[Given passage]
───
All of these themes ring clearly in this week’s lectionary text from First Peter. Christians are not to be astonished that they are undergoing trial as if it were something foreign, rather they are to regard their suffering as intimate because it is part and parcel of their fellowship with Christ’s life (4:12-13). They are to rejoice in the face of their suffering because, like Christ’s suffering, theirs will be met with eschatological resurrection joy when Christ is “apocalypsed” (NRSV: “revealed”, 4:13). If they are excluded and if life is made difficult for bearing the name of Christ, they are to regard this as a necessary outcome of their sharing in Christ’s story: their holiness is due to sharing Christ’s story because his Spirit rests on them (4:14). This godly suffering is contrasted to the suffering of ungodliness, which reminds them to endure their suffering by remaining in the story of Christ, not stepping outside to retaliate or accrue honor or resources at others’ expense (4:15-19).


Peter continues this theme of suffering, glory, and holiness in the next chapter, after a brief set of instructions to the community’s leaders (5:1-5). He urges his audience to endure suffering humbly, as if under God’s hand, so that God’s hand may exalt them “in due time,” a euphemism for the eschaton. Being under God’s hand during suffering should be seen here as protective rather than harsh, this is being shielded not “under the thumb” of the divine. The words “humble” (tapeinothete) and “exalt” (hypsose) are words that are also found in the Christ hymn in Paul’s letter to the Philippians (Philippians 2:8-9). There it is Christ who “humbles” himself and is “exalted” by God. Showing affinity with the pattern of Pauline theology, this Petrine admonition urges Christians to follow their leader in downward mobility trusting the faithful God to lift up the humble.
───
[Task description] Extend the commentary on suffering in First Peter, picking up right after its final sentence.

[Records from a data collection]
───
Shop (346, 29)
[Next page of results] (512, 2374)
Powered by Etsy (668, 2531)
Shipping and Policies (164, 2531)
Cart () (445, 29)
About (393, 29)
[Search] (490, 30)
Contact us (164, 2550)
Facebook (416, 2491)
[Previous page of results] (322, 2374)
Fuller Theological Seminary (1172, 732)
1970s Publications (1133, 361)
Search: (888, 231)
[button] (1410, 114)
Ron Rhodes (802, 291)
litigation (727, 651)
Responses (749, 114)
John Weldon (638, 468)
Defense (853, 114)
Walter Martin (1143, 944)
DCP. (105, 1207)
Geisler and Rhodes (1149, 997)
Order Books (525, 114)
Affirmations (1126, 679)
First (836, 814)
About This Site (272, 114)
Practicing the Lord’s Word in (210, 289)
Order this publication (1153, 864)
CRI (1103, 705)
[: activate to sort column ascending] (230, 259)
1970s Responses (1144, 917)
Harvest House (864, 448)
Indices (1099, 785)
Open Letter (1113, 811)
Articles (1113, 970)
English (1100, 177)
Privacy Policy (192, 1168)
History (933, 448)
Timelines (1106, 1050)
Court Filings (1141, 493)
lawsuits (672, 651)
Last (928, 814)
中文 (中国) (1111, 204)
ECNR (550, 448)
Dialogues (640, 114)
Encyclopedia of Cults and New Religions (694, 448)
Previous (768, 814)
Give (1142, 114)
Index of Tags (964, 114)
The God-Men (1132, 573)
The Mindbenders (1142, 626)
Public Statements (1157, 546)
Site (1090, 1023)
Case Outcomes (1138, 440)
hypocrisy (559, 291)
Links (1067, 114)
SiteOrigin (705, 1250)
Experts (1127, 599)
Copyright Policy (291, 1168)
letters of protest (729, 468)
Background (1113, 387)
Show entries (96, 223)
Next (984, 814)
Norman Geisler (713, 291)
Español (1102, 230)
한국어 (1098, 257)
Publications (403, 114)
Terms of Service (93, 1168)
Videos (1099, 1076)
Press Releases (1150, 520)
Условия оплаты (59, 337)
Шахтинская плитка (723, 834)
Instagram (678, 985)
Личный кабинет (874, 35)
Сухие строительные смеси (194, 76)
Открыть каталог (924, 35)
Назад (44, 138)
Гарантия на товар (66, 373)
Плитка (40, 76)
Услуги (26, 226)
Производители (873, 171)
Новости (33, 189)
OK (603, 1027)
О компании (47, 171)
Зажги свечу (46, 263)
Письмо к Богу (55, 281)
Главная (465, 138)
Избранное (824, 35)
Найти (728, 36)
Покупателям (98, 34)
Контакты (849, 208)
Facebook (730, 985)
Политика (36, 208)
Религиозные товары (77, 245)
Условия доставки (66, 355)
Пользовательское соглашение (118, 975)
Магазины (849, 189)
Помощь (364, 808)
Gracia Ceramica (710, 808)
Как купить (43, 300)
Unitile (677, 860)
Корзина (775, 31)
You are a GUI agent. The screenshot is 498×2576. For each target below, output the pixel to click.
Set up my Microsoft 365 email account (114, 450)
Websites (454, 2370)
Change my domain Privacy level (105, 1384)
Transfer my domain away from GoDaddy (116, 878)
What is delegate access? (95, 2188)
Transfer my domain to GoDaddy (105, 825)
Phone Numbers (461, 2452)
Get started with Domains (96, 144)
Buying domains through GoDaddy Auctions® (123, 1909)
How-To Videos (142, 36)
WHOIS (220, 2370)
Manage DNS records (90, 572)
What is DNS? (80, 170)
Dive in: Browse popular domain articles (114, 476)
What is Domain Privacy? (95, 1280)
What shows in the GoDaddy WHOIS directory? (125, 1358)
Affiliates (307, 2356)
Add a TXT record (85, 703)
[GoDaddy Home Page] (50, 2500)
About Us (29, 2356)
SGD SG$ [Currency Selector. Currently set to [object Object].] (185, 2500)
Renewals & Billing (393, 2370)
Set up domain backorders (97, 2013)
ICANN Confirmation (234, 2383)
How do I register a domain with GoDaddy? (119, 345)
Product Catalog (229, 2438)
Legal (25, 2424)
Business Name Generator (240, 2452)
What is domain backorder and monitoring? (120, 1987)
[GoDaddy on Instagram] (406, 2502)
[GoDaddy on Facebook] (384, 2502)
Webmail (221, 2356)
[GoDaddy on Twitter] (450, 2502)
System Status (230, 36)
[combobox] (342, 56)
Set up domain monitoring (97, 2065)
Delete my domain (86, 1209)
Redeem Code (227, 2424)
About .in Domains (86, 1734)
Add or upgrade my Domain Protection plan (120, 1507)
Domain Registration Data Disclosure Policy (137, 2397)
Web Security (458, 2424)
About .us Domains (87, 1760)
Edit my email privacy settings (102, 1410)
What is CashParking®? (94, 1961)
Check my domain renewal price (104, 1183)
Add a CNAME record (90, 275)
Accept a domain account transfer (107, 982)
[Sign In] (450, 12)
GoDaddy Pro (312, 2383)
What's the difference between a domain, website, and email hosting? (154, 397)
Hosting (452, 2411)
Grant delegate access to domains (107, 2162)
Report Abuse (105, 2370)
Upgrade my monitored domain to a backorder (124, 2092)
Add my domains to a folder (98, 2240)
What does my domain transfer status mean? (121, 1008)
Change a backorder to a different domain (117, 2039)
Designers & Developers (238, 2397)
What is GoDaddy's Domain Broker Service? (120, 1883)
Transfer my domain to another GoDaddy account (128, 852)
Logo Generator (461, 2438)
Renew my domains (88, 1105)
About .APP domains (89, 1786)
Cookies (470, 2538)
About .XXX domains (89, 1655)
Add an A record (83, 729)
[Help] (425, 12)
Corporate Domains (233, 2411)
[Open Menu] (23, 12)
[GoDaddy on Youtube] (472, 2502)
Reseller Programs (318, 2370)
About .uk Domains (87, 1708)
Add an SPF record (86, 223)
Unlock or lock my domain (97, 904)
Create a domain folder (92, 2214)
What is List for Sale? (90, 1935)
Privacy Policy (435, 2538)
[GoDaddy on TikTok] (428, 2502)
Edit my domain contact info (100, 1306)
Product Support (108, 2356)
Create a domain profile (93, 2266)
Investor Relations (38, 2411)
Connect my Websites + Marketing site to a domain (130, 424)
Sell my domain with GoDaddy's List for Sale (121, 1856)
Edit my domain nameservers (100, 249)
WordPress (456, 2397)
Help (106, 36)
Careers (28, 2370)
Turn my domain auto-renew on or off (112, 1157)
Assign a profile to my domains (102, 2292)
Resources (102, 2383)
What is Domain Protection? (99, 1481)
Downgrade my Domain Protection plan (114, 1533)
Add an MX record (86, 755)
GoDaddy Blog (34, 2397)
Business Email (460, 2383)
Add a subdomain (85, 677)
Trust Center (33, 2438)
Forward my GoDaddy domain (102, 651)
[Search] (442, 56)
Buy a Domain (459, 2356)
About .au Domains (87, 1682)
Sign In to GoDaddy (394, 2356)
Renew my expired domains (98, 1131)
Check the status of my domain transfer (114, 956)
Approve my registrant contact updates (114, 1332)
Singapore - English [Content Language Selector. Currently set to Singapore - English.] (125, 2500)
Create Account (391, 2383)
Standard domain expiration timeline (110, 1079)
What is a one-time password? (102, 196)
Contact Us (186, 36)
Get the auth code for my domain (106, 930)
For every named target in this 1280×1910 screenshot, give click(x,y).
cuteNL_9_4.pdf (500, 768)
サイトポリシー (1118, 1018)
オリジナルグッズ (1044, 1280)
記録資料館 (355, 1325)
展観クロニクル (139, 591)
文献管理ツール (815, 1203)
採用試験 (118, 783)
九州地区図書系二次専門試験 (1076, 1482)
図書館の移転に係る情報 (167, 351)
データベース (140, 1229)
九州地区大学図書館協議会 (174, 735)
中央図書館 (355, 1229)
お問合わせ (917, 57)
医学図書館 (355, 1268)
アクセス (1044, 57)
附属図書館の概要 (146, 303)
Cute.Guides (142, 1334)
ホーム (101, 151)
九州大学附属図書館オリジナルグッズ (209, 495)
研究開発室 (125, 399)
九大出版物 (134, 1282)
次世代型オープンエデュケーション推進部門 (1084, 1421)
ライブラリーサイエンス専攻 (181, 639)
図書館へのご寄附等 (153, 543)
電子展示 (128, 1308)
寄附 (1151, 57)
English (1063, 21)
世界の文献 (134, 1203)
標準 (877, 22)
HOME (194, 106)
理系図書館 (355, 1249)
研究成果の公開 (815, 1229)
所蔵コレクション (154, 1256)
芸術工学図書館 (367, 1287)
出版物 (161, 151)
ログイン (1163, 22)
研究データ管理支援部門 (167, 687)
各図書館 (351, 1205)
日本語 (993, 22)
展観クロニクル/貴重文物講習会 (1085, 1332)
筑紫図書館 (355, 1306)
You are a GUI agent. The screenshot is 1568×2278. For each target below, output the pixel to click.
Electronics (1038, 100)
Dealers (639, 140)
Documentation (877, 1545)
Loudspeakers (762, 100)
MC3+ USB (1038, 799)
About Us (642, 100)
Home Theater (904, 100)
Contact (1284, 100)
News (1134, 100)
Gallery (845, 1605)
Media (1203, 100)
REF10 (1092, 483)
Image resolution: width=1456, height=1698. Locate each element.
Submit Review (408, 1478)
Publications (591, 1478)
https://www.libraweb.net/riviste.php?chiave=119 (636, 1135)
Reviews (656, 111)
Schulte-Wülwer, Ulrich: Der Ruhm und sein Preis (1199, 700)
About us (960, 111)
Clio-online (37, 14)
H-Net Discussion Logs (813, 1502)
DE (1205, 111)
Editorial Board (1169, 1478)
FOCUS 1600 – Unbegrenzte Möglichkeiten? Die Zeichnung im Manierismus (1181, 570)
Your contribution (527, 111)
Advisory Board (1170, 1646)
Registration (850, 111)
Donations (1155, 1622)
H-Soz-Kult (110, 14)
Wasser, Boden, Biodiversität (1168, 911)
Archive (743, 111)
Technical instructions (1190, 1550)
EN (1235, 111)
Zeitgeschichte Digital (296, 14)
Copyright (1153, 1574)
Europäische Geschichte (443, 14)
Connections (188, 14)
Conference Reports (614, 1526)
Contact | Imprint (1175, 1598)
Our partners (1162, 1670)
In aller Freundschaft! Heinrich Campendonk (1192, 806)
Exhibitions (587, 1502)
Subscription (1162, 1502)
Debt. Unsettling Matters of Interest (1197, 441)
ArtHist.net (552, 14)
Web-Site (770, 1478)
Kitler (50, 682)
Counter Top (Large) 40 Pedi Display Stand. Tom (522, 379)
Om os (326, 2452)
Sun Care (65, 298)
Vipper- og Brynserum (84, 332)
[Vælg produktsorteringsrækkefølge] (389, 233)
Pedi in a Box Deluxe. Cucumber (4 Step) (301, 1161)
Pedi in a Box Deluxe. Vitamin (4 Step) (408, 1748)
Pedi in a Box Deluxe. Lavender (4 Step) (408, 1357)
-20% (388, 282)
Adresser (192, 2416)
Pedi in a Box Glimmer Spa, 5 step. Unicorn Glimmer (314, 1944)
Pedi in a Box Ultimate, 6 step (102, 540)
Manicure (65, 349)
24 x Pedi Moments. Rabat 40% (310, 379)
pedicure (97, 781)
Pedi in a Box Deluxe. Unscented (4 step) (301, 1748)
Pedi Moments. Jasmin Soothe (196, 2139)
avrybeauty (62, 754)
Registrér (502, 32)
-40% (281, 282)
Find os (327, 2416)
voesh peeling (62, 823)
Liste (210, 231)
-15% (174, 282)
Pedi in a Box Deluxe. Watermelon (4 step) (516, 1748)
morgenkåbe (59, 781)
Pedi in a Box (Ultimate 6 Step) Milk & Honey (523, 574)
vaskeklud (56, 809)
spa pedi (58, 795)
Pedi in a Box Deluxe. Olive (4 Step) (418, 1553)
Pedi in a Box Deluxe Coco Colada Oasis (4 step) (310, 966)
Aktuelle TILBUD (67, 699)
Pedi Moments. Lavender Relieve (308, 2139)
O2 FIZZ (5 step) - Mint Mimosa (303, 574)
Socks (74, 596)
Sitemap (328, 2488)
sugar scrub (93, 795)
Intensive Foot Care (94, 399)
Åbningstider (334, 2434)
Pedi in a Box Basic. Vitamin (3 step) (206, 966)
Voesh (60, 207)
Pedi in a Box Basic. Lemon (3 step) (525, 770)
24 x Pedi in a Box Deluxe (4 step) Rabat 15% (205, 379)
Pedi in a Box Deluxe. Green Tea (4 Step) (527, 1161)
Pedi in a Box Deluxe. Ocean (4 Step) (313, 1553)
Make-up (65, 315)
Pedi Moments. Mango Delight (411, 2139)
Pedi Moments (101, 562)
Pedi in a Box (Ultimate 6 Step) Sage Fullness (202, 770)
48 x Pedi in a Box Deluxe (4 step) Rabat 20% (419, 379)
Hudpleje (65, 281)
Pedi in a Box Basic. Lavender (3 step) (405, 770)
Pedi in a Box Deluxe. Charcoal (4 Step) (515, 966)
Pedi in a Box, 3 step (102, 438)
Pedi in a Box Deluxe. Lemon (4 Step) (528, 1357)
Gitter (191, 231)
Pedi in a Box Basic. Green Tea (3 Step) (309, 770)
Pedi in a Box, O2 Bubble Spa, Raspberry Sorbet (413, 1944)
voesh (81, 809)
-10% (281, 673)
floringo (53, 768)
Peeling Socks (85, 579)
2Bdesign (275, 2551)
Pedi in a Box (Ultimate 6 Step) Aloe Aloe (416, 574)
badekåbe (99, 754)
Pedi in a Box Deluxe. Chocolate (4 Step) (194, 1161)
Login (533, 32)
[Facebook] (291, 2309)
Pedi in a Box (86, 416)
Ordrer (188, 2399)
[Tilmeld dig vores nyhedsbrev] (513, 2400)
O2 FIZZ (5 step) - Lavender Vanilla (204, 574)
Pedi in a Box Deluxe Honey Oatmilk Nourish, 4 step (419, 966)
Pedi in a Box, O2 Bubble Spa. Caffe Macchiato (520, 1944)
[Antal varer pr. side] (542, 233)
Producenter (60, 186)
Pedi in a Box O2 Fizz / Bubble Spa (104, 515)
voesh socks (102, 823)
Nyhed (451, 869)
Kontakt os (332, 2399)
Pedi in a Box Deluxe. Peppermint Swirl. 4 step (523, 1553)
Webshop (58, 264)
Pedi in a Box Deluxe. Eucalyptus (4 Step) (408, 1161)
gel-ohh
───
[Result of this task]
Finally, Peter urges his audience to pursue the holiness of God offered to them in the present by turning to God when they are anxious, and to stand firm within the pattern of Christ when they face the affliction of their adversary the devil. The devil as the cause of some suffering adds another layer of complexity to the picture of pain Peter paints (more on this shortly). The “little while” of suffering may seem darkly humorous in the painful present, but Peter’s point is made when the “little while” of suffering (which may cover most of one’s earthly life) is met with the “eternal glory” of Christ who, at the end of time, will complete the endless and abundant work of restoring, supporting, strengthening, and establishing those called by his name (1 Pet 5:10).


Preaching the Text

Preachers encounter this text during Eastertide. Therefore, it may be a helpful text to remind a congregation that resurrection life in the present is not free of suffering. Rather, the reality of Easter meets our suffering with the redeeming, restorative, supporting, strengthening presence and grace of the God of resurrection. By now, Easter Sunday may seem a distant memory as the great celebration of that Holy Day has given way to “normal life.” Peter’s message is both a realistic depiction of life’s many challenges and a reminder of resurrection hope.


Another helpful aspect of this text is its approach to suffering even when one has been faithful. Just because one follows Christ faithfully doesn’t mean everything works out smoothly. Peter’s is not a Prosperity Gospel. Christians can suffer for doing right. Holiness does not preclude pain. Many of our brothers and sisters in areas where Christianity is costly know this well. But one does not have to be “persecuted” to know this reality intimately. Having just gone through a painful episode in my own ministry, I can testify this kind of thing doesn’t always make sense. That’s not Peter’s point. Peter emphasizes that holiness means belonging to Christ the sufferer, but there is no promise that everything will magically fall into place. This is the kind of holiness that John Wesley prayed for in his famous covenant prayer:


I am no longer my own, but yours.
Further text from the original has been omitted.